You have to be prepared to take care of something living. To feed it, groom it, clean it, clean up after it, and love it. They’re not just a toy or a possession that you can get rid of once you’re tired of it.
Here are five questions you should ask yourself before you get an ESA.
1. What do I need this animal for?
Do you need the animal for occasional anxiety and depression, or do you need to bring them into public to help with your daily activities? Depending on what you need, you may need to explore the potential of getting a Service Animal, or perhaps something altogether different.
2. Am I able to afford the daily upkeep of an animal?
Apart from their initial adoption, animals require vet visits, food, shelter, toys, and other things. Some may need to have yearly trims or may need their fingernails clipped. The costs add up.
3. Are the other people in my home okay with having an animal?
Is your daughter allergic to cats? Does your wife hate lizards? ESAs can be pretty much any animal you want. Because of this, they offer a lot of flexibility in choices. However, you have to keep in mind what others are okay with.
4. Will I have the time to properly take care of the animal?
Like I said before, animals aren’t just toys that you can put away once you’re tired of them. They require attention. Even though a turtle may stay in its little aquarium, it still needs to be fed and have its environment cleaned. If you know you really need an ESA, make sure you choose one that you will actually have time for.
For example, I considered getting a small dog, but because I would be working 8-hour days, I wouldn’t have the time to properly take care of a dog. It would need to be walked and played with in addition to feeding, vet visits, potential grooming, and everything else. Also, after owning canines in the past, I know that they usually aren’t all that independent. They usually become much more depressed when left alone.
I decided to get a cat because they are generally more independent and are okay when left alone for longer periods of time. Yes, they still want attention and they need their human-cat playtime (Helevar loves hunting our toes), but they’re more okay being left to their own devices as long as they’re trained.
In addition to making sure you have the time, you want to make sure you get to know the animal itself. Each dog is different from another and each cat is different from the other (or turtle, or hampster, or lizard or . . . ).

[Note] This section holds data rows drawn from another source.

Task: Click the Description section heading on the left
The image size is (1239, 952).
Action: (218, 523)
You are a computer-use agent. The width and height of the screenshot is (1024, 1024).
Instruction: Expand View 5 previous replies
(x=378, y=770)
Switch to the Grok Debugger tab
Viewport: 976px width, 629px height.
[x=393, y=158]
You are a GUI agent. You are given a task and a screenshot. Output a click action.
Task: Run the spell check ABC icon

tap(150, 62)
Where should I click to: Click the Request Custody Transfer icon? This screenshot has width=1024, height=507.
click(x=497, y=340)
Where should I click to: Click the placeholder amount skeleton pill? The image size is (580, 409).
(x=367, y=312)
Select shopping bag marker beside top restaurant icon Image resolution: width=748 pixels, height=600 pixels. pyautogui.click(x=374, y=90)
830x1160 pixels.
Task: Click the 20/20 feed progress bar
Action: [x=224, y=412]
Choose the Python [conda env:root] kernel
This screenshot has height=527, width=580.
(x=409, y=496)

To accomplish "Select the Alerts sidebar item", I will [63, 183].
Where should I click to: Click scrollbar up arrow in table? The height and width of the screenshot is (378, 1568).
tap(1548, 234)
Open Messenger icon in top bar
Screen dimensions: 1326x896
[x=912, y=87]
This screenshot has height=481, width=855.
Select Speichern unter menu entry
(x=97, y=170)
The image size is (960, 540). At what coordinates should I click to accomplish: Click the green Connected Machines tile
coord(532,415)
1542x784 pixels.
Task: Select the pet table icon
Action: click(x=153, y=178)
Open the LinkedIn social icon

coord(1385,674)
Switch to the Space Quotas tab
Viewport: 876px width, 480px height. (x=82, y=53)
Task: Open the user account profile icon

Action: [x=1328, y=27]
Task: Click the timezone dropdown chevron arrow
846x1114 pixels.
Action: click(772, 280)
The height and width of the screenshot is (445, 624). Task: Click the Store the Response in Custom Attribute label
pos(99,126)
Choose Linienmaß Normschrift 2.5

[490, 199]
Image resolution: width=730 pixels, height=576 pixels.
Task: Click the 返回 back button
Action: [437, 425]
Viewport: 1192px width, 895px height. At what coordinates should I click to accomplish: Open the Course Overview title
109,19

Try to spend some time with your potential new family member before adoption. Make sure their personality meshes with yours.
I needed a tranquil and cuddly but fun-loving cat. Helevar was a little more mature than our other prospects and a lot more calm. She’s still a sassy little stinker and keeps us busy (as I’m writing this, she’s on my lap demanding cheek rubs), but she’s perfect for me. She keeps me in the present and always knows when I need some purring.
5. Am I getting this animal because I want a pet or because I have an actual medical need?
Why are you getting this animal? Because you think it would be cool to get a pet? I totally understand. Animals are awesome! They’re fun, sweet, and can be a friend for life. But you shouldn’t lie about a disability just to get permission to keep a dog. It undermines the needs of those who actually do need an ESA and makes it harder for them to obtain permission and prescription.
While having an animal is fun, and for me a relief of symptoms, it’s still a big responsibility. Before I even picked her up, I made sure that Helevar would have everything she needed by the time she got to my home including a bed, food, litter, a scratching post, some toys, and nail clippers. I always make sure I spend a few minutes each day playing with her and cuddling her.
Even though an animal may greatly benefit your mental health, you have to make sure that you’ll be able to take care of them as well. It’s a give and take relationship that needs to be mutually beneficial for it to really work. The love you give your animal they will return 10 fold.
I hope these tips have helped you figure out if this may be an option may be viable for you.
Now, I’m going to finish up and snuggle my little black cat.
Thank you for sharing your energy with me today.